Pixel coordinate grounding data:
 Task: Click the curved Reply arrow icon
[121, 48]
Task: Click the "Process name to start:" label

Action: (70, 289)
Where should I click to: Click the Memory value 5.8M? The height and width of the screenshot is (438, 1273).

■ WHAT THIS TASK INVOLVES ■
Make a faithful copy of every record above.

■ ANSWER TO THIS EXERCISE ■
 Task: Click the curved Reply arrow icon
[121, 48]
Task: Click the "Process name to start:" label

Action: (70, 289)
Where should I click to: Click the Memory value 5.8M? The height and width of the screenshot is (438, 1273).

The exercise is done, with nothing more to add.